6 Sagittarii

Observation data Epoch J2000 Equinox ICRS
- Constellation: Sagittarius
- Right ascension: 18^{h} 01^{m} 23.12190^{s}
- Declination: −17° 09′ 24.7302″
- Apparent magnitude (V): 6.27

Characteristics
- Spectral type: K2 III
- B−V color index: 1.763±0.010

Astrometry
- Radial velocity (R_{v}): −22.0±4.3 km/s
- Proper motion (μ): RA: −0.86 mas/yr Dec.: −7.15 mas/yr
- Parallax (π): 1.24±0.44 mas
- Distance: approx. 2,600 ly (approx. 800 pc)

Details
- Mass: 10.6±1.9 M_{☉}
- Luminosity: 6,816.79 L_{☉}
- Temperature: 3,778 K
- Age: 25.1±3.8 Myr
- Other designations: 6 Sgr, BD−17° 4987, FK5 1470, HD 164358, HIP 88258, HR 6715, SAO 160998

Database references
- SIMBAD: data

= 6 Sagittarii =

Star in the constellation Sagittarius

6 Sagittarii is a massive, orange-hued star in the southern zodiac constellation of Sagittarius. With an apparent visual magnitude of 6.27, it is just below the nominal brightness limit for visibility with the typical naked eye under ideal viewing conditions. The distance can be estimated from the annual parallax shift of 1.24±0.44 mas as roughly 2,600 light years away. It is moving closer to the Sun with a heliocentric radial velocity of −22 km/s. 6 Sagittarii has a peculiar velocity of 31.8±9.9 km/s, which may indicate it is a runaway star.

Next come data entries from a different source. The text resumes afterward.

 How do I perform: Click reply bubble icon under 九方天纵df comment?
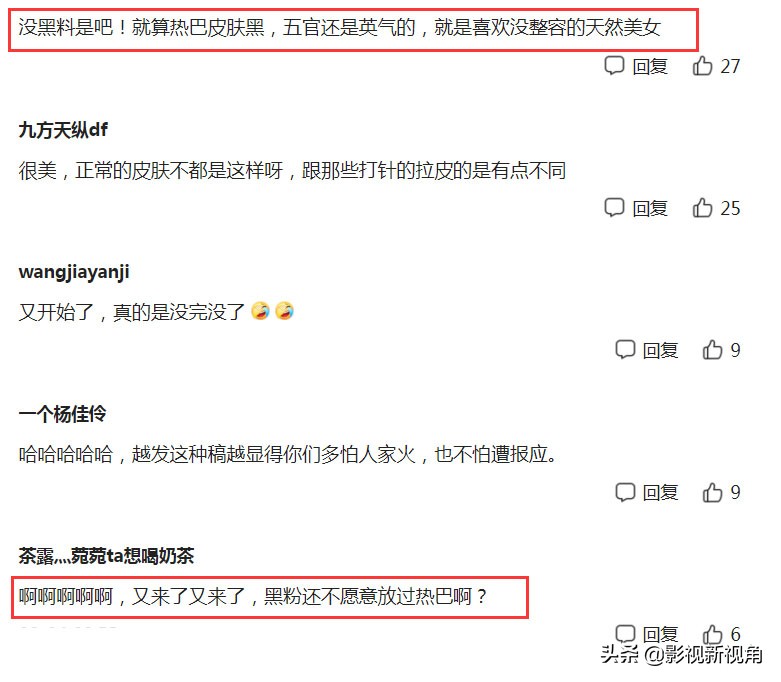point(614,208)
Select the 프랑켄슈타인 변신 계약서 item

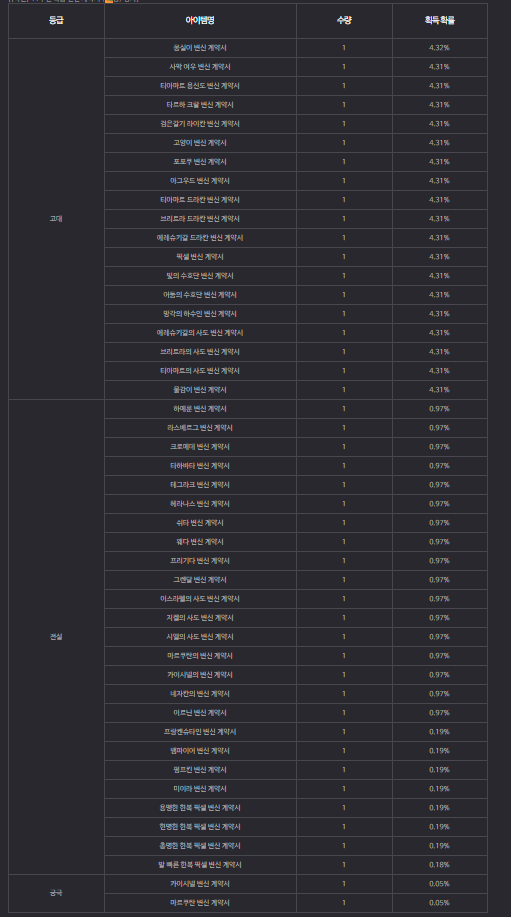click(200, 732)
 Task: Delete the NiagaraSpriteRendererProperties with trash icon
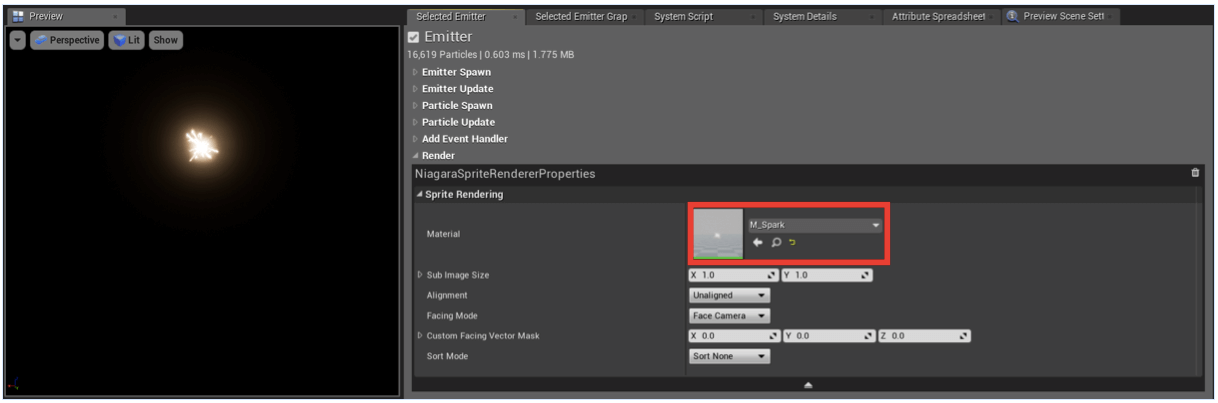(x=1195, y=173)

This is an evolved giant star with a stellar classification of K2 III. It is only 25 million years old and has around ten times the mass of the Sun. The star is radiating about 6,817 times the Sun's luminosity from its photosphere at an effective temperature of 3,778 K. It appears to be a source of extended infrared excess, but this emission may be due to intervening cirrus.